When aged seven, the speaker discovers his mother has attempted suicide during a silent trip to the hospital. To help her, they create a list of brilliant things in the world in the hope that they will cheer her up. But over the years and decades that follow, the list may grow, but the mother’s deep depressions endure, and as the speaker enters adulthood, they too discover that periods of unhappiness are more commonplace.
There is a huge amount of set-up required to make Every Brilliant Thing work and as you take your seat, the star of the evening is busily approaching audience members to play speaking roles in the show ranging from reading out particular entries from the list of brilliant things to playing more substantial characters including an influential teacher and, later, a significant partner. Visiting all tiers of the @sohoplace auditorium, where voices will appear when given a numerical cue, there is much for the stage management team to do just to make every show workable in the 30 minutes once the house opens.
The outcome delivers moments of entertainment as any unscheduled interaction with members of the public inevitably does, and Henry jokes with a beleaguered-looking volunteer not to mime when playing his father and then cannot decide whether a hug or a handshake is a suitable end to their encounter.

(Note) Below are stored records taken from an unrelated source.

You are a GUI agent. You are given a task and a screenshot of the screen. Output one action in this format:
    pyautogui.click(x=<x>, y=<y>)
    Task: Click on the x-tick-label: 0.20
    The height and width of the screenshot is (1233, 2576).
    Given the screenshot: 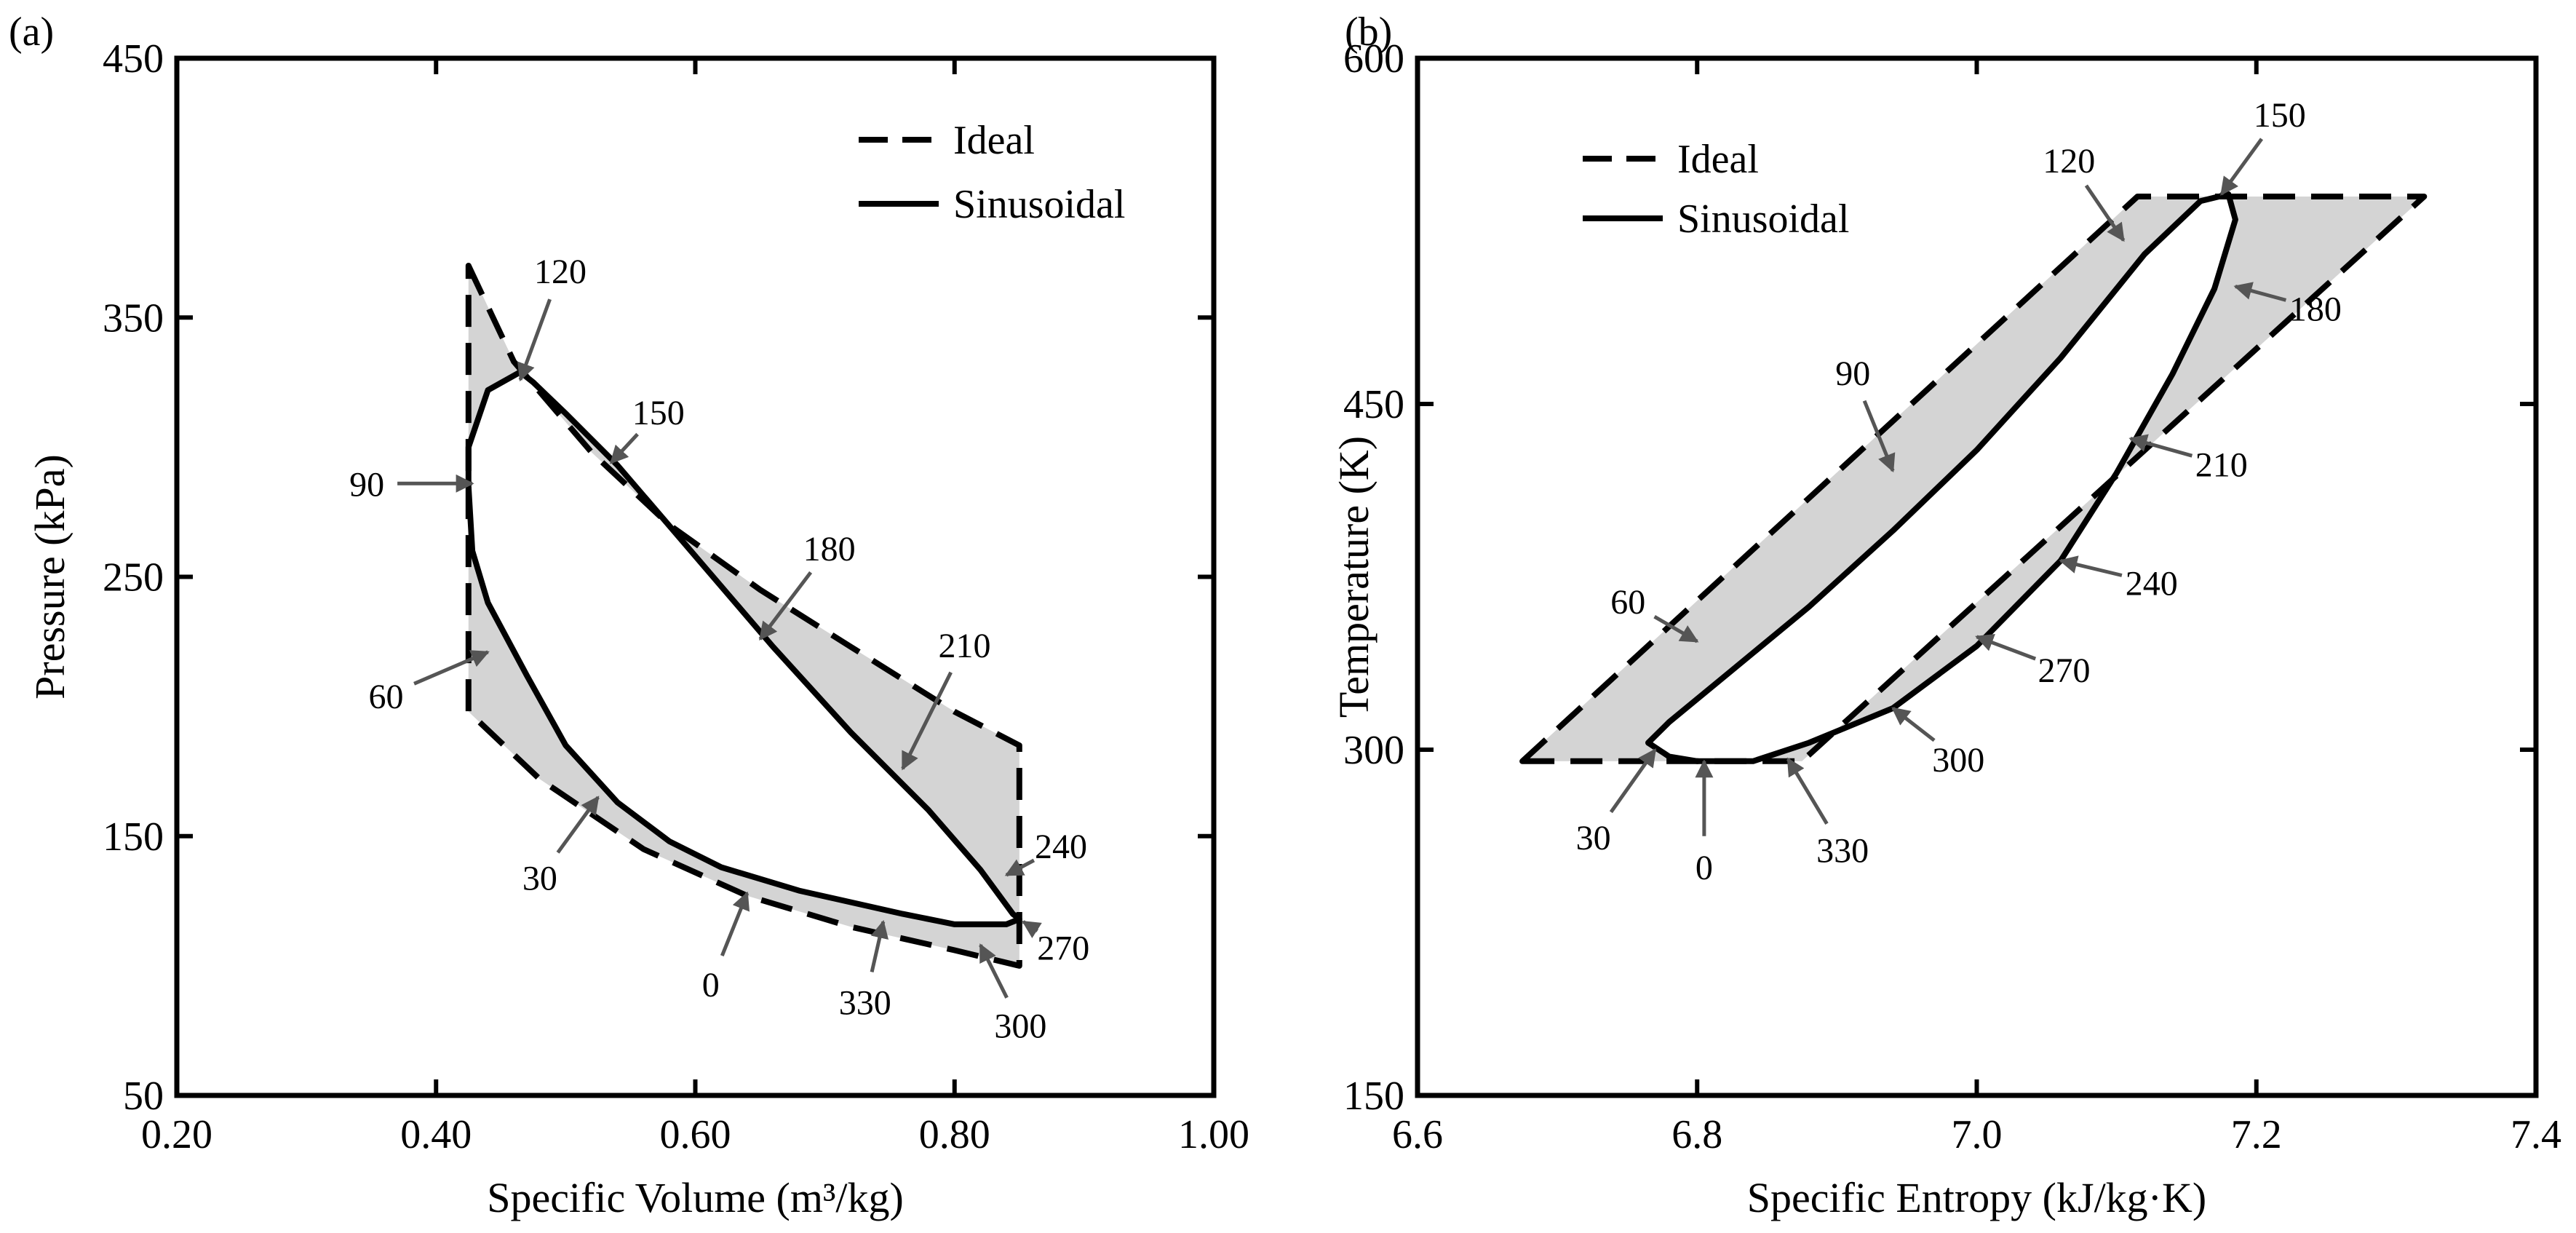 What is the action you would take?
    pyautogui.click(x=176, y=1134)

Macmillan and Donahoe’s approach creates engagement as the room reacts to the items on the list, which grows from 1,000 to 800,000 to over a million during the lifetime of the character, picked up and shared with others as his own life develops.
The plot itself is relatively slight and never tries to get inside the long-term effects or triggers of depression for the character’s mother, the near silence of his father or even explains the breakdown of the relationship with partner Sam. It remains almost entirely from the speaker’s perspective. Henry is fully in control of the unfolding narrative, picking up the moments of collaboration and carefully managing scenarios where he is interacting with the public and crew members supplying props, always vocally grateful and supportive of their input.
But that is the sticking point for Every Brilliant Thing and all the shows like it; it does feel managed rather than performed, the story secondary to the technique and the effort it takes to stage the show every single night.